Excessive intracellular acidosis of skeletal muscle on exercise in a patient with a post-viral exhaustion/fatigue syndrome. A 31P nuclear magnetic resonance study.
Abstract
A patient with prolonged post-viral exhaustion and excessive fatigue was examined by 31P nuclear magnetic resonance. During exercise, muscles of the forearm demonstrated abnormally early intracellular acidosis for the exercise performed. This was out of proportion to the associated changes in high-energy phosphates. This may represent excessive lactic acid formation resulting from a disorder of metabolic regulation. The metabolic abnormality in this patient could not have been demonstrated by traditional diagnostic techniques.
This was done in conjunction with removing a good slice of thigh muscle for electron microscopy - which revealed significant structural abnormalities in the mitochondria under electron miscroscopy.
Interestingly, at the time, I had been told by leading UK muscle expert, Professor John Morgan Hughes at Queens Square in London, that I probably had a post infectious mitochondrial myopathy. This was before I saw Dr Melvin Ramsay at the Royal Free....

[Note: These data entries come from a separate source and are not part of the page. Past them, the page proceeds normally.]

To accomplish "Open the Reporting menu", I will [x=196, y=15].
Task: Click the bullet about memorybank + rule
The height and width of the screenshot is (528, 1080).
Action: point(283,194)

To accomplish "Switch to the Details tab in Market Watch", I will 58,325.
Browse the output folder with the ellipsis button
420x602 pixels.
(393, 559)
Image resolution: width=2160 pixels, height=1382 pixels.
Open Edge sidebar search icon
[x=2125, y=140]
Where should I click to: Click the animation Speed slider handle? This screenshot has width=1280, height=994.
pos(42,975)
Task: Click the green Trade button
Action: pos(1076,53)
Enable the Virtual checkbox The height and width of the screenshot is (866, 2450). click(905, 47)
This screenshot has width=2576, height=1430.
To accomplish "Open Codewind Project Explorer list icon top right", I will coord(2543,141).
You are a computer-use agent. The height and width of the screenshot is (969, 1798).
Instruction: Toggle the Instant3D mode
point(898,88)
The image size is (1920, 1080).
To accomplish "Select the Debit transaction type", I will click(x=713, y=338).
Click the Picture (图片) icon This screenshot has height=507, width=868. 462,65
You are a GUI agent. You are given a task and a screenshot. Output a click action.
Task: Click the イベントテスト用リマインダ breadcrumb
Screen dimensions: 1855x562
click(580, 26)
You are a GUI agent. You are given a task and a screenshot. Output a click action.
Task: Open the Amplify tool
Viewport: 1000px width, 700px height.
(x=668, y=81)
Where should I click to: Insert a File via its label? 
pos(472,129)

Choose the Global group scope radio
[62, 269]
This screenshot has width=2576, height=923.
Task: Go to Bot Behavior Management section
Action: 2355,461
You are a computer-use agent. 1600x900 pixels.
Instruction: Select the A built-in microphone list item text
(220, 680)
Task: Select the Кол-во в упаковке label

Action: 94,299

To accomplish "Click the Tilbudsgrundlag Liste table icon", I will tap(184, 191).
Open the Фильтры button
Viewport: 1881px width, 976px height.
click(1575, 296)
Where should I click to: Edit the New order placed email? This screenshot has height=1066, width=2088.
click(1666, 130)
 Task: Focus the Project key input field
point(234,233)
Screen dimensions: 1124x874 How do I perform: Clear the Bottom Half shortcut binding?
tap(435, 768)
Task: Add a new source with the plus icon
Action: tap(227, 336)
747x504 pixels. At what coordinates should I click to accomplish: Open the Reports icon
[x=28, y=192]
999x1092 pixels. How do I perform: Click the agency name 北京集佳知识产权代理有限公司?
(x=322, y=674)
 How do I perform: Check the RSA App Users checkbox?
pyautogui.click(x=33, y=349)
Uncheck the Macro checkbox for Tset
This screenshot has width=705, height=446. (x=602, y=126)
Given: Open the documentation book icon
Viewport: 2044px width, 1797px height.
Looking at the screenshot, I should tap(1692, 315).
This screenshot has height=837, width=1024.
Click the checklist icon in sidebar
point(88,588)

Sadly, despite these findings being published in The Lancet, this was then followed by a prolonged absence of any significant muscle research taking place.
International medical opinion was persuaded that muscle fatigue and weakness in ME/CFS was due to inactivity and deconditioning. GET was therefore the safe and effective answer.
More recently, Julia Newton et al in Newcastle have started to look at muscle again, confirmed the metabolic dysfunction, and are now carrying out other research involving muscle.
The MEA Ramsay Research Fund will shortly be funding three studies involving muscle and mitochondria.
These results from Anne McArdle et al are preliminary, and this component of the study is providing the first evidence that there appears to be a cytokine mediated inflammatory component involving skeletal muscle.
So I think these findings are potentially important and I hope there will be more to interest people when the whole study is finished and published.